Thin-skinned, finicky and temperamental, Pinot Noir is also one of the most rewarding grapes to grow and remains a labor of love for some of the greatest vignerons in Burgundy. Fairly adaptable but highly reflective of the environment in which it is grown, Pinot Noir prefers a cool climate and requires low yields to achieve high quality. Outside of France, outstanding examples come from in Oregon, California and throughout specific locations in wine-producing world. Somm Secret—André Tchelistcheff, California’s most influential post-Prohibition winemaker decidedly stayed away from the grape, claiming “God made Cabernet. The Devil made Pinot Noir.”

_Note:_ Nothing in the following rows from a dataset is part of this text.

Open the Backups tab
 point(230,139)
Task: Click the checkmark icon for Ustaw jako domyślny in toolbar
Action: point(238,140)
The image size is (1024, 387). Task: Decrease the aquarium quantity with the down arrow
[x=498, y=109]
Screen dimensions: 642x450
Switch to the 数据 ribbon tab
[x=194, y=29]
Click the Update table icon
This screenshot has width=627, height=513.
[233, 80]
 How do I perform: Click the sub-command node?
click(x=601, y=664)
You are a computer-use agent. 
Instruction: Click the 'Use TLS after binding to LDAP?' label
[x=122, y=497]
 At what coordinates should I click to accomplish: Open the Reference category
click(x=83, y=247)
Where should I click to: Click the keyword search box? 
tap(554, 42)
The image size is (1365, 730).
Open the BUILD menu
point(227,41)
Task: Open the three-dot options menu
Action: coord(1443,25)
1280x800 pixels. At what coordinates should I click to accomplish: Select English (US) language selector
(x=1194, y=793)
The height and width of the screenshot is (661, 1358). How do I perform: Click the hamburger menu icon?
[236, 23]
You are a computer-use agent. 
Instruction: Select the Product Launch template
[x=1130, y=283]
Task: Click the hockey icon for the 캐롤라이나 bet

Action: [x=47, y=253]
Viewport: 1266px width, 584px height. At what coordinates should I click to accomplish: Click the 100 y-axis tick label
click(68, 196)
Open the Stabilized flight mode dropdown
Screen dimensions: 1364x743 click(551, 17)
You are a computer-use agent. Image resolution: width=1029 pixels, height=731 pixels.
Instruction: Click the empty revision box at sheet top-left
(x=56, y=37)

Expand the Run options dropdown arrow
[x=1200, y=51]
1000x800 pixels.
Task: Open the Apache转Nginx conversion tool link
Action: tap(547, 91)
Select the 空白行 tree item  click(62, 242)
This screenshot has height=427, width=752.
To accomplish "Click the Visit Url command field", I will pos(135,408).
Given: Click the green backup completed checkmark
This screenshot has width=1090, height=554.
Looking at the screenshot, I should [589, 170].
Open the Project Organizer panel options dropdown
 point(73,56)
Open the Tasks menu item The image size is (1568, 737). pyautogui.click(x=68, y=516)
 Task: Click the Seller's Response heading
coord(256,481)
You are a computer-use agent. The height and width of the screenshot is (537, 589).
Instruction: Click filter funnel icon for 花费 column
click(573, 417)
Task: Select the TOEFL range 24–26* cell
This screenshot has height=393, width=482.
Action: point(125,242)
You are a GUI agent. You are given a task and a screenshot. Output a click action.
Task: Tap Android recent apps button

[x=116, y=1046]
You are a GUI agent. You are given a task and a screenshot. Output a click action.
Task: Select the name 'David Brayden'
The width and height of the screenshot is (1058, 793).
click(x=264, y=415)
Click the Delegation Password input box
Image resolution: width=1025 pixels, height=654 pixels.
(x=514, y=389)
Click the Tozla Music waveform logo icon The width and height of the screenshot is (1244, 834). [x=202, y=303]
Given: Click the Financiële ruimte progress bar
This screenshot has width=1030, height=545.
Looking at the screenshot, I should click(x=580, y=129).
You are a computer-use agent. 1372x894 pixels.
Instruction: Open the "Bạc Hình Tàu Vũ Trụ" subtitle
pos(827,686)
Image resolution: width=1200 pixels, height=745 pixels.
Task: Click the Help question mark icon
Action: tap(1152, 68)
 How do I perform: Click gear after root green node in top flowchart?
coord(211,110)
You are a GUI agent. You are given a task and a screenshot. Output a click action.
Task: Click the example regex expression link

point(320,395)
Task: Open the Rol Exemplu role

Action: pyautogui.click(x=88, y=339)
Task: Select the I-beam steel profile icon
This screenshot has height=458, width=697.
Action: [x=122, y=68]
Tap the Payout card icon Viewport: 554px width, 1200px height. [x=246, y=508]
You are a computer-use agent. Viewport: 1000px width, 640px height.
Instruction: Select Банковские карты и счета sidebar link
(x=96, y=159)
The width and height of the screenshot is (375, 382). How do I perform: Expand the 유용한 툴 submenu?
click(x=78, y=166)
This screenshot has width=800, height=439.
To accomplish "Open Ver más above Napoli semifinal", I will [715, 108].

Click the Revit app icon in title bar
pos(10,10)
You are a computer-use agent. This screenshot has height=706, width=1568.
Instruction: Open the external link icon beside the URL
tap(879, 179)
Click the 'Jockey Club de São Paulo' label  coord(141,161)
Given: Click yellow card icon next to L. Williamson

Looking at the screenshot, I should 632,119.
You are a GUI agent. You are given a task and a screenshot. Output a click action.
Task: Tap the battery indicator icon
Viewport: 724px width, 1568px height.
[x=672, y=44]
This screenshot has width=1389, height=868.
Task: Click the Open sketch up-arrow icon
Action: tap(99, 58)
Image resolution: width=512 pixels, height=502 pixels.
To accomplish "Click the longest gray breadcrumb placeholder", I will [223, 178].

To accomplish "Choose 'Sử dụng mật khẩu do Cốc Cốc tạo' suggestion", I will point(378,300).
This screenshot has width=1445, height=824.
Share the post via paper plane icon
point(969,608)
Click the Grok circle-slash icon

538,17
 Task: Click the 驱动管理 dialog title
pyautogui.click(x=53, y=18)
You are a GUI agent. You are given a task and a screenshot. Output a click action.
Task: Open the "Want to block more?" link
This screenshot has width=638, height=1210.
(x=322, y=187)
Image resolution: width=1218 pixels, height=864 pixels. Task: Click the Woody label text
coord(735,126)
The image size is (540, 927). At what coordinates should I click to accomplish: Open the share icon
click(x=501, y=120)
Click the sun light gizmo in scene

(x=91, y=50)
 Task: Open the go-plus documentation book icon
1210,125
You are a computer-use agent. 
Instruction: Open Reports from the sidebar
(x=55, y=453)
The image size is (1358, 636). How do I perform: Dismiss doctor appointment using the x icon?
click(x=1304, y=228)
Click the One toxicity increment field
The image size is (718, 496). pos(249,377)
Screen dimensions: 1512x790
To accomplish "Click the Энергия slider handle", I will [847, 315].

Home to the globe’s most southerly vineyards, which are cultivated below the 45th parallel, Central Otago is a true one-of-a-kind wine growing region, but not only because of its extreme location.
Central Otago is more dependent on one single variety than any other region in New Zealand—and it isn’t Sauvignon blanc. They don’t even make Sauvignon blanc there.
Pinot Noir claims nearly 75% of the region’s vineyards with Pinot Gris coming in a far second place and Riesling behind it. This is also New Zealand’s only wine region with a continental climate, giving it more diurnal and seasonal temperature shifts than any other.
The subregion of Bannockburn has enjoyed the most success historically but the area’s exceptional growth has moved to the promising regions of Cromwell/Bendigo and Alexandra districts. Central Otago is known for its fruity and full-bodied Pinot noir. With the freedom to experiment here, growers and winemakers are easily exhibiting the area’s great potential.